PROBLEM REQUIREMENTS:
Output every one of the items below word for word, with nothing changed or left out.

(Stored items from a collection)
● ● ● ● ●

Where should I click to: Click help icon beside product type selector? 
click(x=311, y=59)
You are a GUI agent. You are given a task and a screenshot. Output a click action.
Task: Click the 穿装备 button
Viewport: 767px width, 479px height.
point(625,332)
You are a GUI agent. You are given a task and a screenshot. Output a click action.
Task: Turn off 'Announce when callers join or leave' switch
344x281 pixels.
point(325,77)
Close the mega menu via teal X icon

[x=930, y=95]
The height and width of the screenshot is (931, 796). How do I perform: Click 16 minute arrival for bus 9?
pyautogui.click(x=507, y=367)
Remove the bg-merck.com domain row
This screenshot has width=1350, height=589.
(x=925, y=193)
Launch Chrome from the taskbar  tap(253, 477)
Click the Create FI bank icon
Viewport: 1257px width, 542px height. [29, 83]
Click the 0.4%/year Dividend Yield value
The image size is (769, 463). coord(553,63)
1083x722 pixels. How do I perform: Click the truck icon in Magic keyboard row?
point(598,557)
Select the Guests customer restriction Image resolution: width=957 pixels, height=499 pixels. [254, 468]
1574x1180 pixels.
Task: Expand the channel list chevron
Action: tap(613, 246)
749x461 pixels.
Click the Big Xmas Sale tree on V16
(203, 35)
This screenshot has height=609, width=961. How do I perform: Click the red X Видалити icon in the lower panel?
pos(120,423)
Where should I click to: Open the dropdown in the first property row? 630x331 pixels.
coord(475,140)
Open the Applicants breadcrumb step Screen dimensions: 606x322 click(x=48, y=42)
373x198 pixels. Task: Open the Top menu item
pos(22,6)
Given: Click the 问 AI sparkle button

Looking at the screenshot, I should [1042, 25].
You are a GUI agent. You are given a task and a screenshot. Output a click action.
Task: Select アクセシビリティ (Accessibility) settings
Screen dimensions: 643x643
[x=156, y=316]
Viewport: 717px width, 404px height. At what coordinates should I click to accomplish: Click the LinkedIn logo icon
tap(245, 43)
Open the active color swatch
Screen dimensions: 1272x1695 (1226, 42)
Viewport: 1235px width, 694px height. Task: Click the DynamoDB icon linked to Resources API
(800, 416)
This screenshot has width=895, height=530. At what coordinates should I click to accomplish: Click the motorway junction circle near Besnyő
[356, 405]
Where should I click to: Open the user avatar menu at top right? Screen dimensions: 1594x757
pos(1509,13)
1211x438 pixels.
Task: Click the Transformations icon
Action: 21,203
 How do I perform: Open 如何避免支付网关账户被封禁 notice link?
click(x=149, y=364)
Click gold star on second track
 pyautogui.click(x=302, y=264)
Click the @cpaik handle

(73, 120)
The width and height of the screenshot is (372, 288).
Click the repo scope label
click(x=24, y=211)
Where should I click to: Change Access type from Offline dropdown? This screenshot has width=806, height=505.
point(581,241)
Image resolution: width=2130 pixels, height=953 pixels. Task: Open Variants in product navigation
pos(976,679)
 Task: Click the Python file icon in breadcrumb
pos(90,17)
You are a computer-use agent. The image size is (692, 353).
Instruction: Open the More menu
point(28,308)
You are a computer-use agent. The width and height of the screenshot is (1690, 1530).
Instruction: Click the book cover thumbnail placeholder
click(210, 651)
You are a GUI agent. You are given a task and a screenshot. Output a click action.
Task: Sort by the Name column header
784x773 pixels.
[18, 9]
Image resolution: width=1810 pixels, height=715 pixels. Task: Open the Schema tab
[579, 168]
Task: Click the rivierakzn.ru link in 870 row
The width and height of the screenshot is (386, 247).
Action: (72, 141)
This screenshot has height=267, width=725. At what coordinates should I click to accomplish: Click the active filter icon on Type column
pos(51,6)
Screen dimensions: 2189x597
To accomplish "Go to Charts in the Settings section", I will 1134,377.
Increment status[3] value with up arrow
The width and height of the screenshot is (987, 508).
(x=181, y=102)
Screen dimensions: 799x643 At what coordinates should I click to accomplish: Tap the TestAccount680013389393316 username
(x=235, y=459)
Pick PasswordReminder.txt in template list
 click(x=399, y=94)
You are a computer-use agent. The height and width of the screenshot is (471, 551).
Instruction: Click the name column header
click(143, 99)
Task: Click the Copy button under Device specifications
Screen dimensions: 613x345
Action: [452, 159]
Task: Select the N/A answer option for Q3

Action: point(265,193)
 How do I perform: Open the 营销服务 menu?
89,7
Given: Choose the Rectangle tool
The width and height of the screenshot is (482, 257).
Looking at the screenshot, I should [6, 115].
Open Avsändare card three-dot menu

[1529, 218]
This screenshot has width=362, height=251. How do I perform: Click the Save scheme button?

● ● ● ● ●

RESPONSE TO THE EXERCISE:
Where should I click to: Click help icon beside product type selector? 
click(x=311, y=59)
You are a GUI agent. You are given a task and a screenshot. Output a click action.
Task: Click the 穿装备 button
Viewport: 767px width, 479px height.
point(625,332)
You are a GUI agent. You are given a task and a screenshot. Output a click action.
Task: Turn off 'Announce when callers join or leave' switch
344x281 pixels.
point(325,77)
Close the mega menu via teal X icon

[x=930, y=95]
The height and width of the screenshot is (931, 796). How do I perform: Click 16 minute arrival for bus 9?
pyautogui.click(x=507, y=367)
Remove the bg-merck.com domain row
This screenshot has width=1350, height=589.
(x=925, y=193)
Launch Chrome from the taskbar  tap(253, 477)
Click the Create FI bank icon
Viewport: 1257px width, 542px height. [29, 83]
Click the 0.4%/year Dividend Yield value
The image size is (769, 463). coord(553,63)
1083x722 pixels. How do I perform: Click the truck icon in Magic keyboard row?
point(598,557)
Select the Guests customer restriction Image resolution: width=957 pixels, height=499 pixels. [254, 468]
1574x1180 pixels.
Task: Expand the channel list chevron
Action: tap(613, 246)
749x461 pixels.
Click the Big Xmas Sale tree on V16
(203, 35)
This screenshot has height=609, width=961. How do I perform: Click the red X Видалити icon in the lower panel?
pos(120,423)
Where should I click to: Open the dropdown in the first property row? 630x331 pixels.
coord(475,140)
Open the Applicants breadcrumb step Screen dimensions: 606x322 click(x=48, y=42)
373x198 pixels. Task: Open the Top menu item
pos(22,6)
Given: Click the 问 AI sparkle button

Looking at the screenshot, I should [1042, 25].
You are a GUI agent. You are given a task and a screenshot. Output a click action.
Task: Select アクセシビリティ (Accessibility) settings
Screen dimensions: 643x643
[x=156, y=316]
Viewport: 717px width, 404px height. At what coordinates should I click to accomplish: Click the LinkedIn logo icon
tap(245, 43)
Open the active color swatch
Screen dimensions: 1272x1695 (1226, 42)
Viewport: 1235px width, 694px height. Task: Click the DynamoDB icon linked to Resources API
(800, 416)
This screenshot has width=895, height=530. At what coordinates should I click to accomplish: Click the motorway junction circle near Besnyő
[356, 405]
Where should I click to: Open the user avatar menu at top right? Screen dimensions: 1594x757
pos(1509,13)
1211x438 pixels.
Task: Click the Transformations icon
Action: 21,203
 How do I perform: Open 如何避免支付网关账户被封禁 notice link?
click(x=149, y=364)
Click gold star on second track
 pyautogui.click(x=302, y=264)
Click the @cpaik handle

(73, 120)
The width and height of the screenshot is (372, 288).
Click the repo scope label
click(x=24, y=211)
Where should I click to: Change Access type from Offline dropdown? This screenshot has width=806, height=505.
point(581,241)
Image resolution: width=2130 pixels, height=953 pixels. Task: Open Variants in product navigation
pos(976,679)
 Task: Click the Python file icon in breadcrumb
pos(90,17)
You are a computer-use agent. The image size is (692, 353).
Instruction: Open the More menu
point(28,308)
You are a computer-use agent. The width and height of the screenshot is (1690, 1530).
Instruction: Click the book cover thumbnail placeholder
click(210, 651)
You are a GUI agent. You are given a task and a screenshot. Output a click action.
Task: Sort by the Name column header
784x773 pixels.
[18, 9]
Image resolution: width=1810 pixels, height=715 pixels. Task: Open the Schema tab
[579, 168]
Task: Click the rivierakzn.ru link in 870 row
The width and height of the screenshot is (386, 247).
Action: (72, 141)
This screenshot has height=267, width=725. At what coordinates should I click to accomplish: Click the active filter icon on Type column
pos(51,6)
Screen dimensions: 2189x597
To accomplish "Go to Charts in the Settings section", I will 1134,377.
Increment status[3] value with up arrow
The width and height of the screenshot is (987, 508).
(x=181, y=102)
Screen dimensions: 799x643 At what coordinates should I click to accomplish: Tap the TestAccount680013389393316 username
(x=235, y=459)
Pick PasswordReminder.txt in template list
 click(x=399, y=94)
You are a computer-use agent. The height and width of the screenshot is (471, 551).
Instruction: Click the name column header
click(143, 99)
Task: Click the Copy button under Device specifications
Screen dimensions: 613x345
Action: [452, 159]
Task: Select the N/A answer option for Q3

Action: point(265,193)
 How do I perform: Open the 营销服务 menu?
89,7
Given: Choose the Rectangle tool
The width and height of the screenshot is (482, 257).
Looking at the screenshot, I should [6, 115].
Open Avsändare card three-dot menu

[1529, 218]
This screenshot has width=362, height=251. How do I perform: Click the Save scheme button?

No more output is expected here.